Segment Start: Source records
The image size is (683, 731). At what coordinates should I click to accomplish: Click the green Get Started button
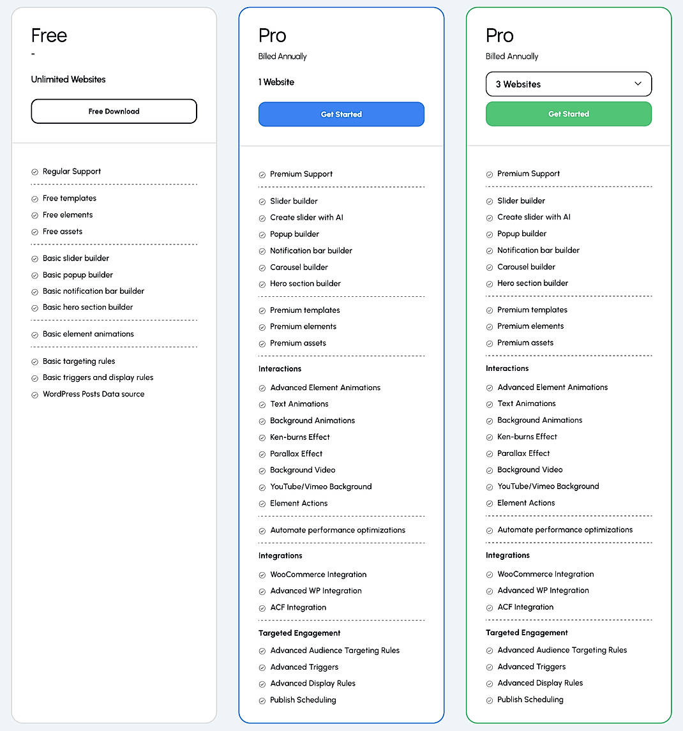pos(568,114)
Segment End: Source records
Segment Start: Source records
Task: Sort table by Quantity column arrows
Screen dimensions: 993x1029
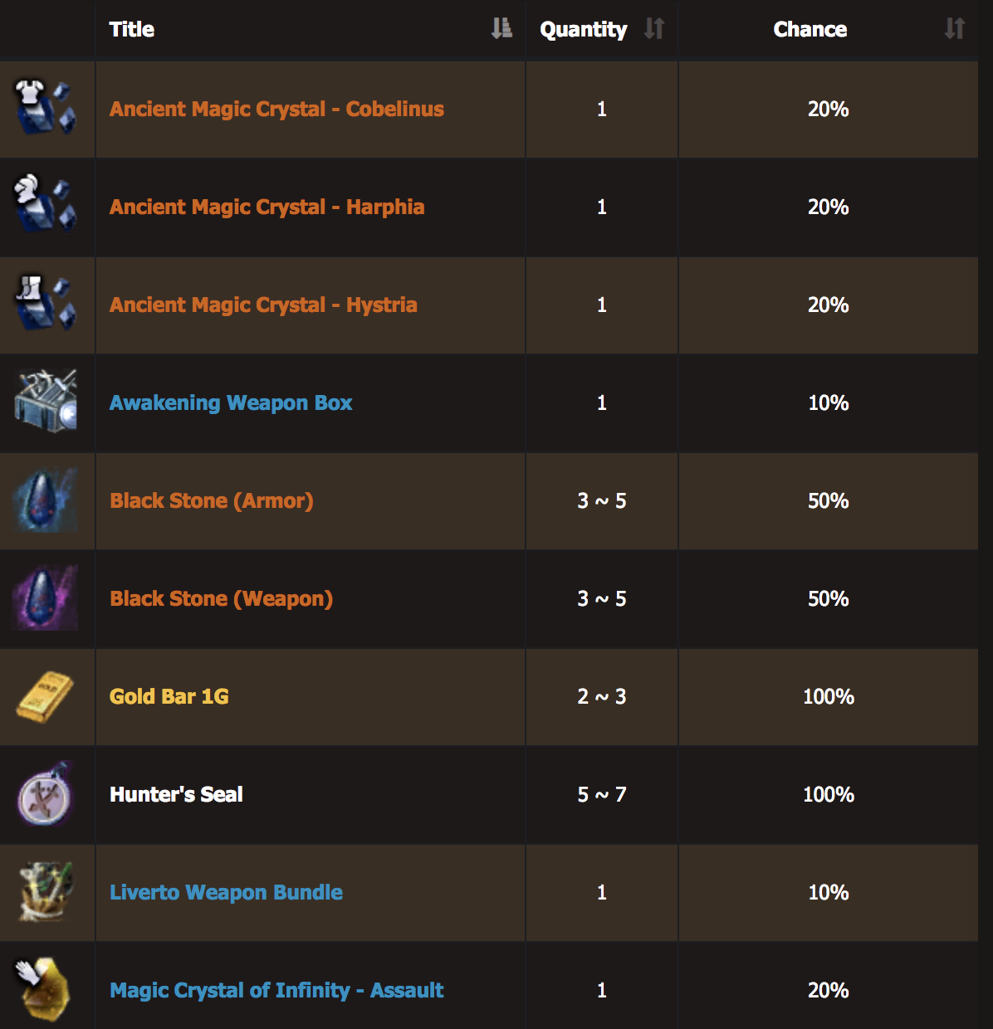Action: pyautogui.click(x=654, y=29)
Segment End: Source records
Segment Start: Source records
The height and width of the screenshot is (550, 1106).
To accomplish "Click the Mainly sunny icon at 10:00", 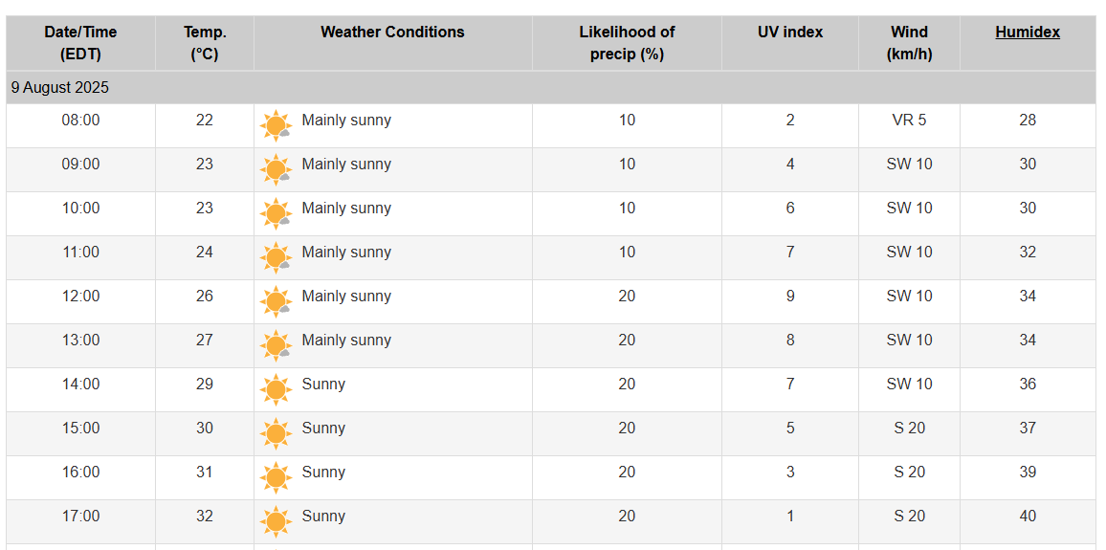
Segment End: Source records
* _Task details_:
Please repeat the lines of the material above exactly, starting with the line that contains "The height and" and ending with the line that contains "the Mainly sunny". Leave the pictures out.

* _Final answer_:
The height and width of the screenshot is (550, 1106).
To accomplish "Click the Mainly sunny icon at 10:00", 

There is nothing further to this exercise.